Consider the set of all germs of holomorphic functions at a specific point $x$. If you know of stalks, then this is just $\mathcal{O}_x$. You can think of this set as a collection of all "possible functions" which are holomorphic at that point.

To be precise, you can think of it as the set of all power series which converge in a little neighborhood of $x$. So $\mathcal{O}_x$ is isomorphic to the ring $\mathbb{C}\{z-x\}$ of all convergent power series in $z-x$.

Of course, two functions define the same germ if their power series about $x$ are the same.

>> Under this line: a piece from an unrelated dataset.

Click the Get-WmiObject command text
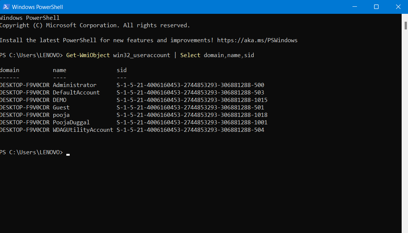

This gives a method to calculate the germs of a function $f$ at points $x$.

Now the union of all germs of all functions is useful for instance because it allows for the construction of a maximal analytic continuation of a given holomorphic function:

For a Riemann Surface $X$, a point $x\in X$ and a function germ $f$ at $x$, you get a Riemann Surface $Y$ together with an unbranched holomorphic map $Y\rightarrow X$ and a holomorphic function $F$ on all $Y$, such that the germ of $F$ is in some natural way the same as that of $f$.

Now the space of germs allows for the construction of a "maximal $Y$". You can think of it as the largest possible domain of definition for $f$. Because there may be different continuations of a representative of $f$ in different neighborhoods, you have to consider them all and combine them to get your larger space $Y$.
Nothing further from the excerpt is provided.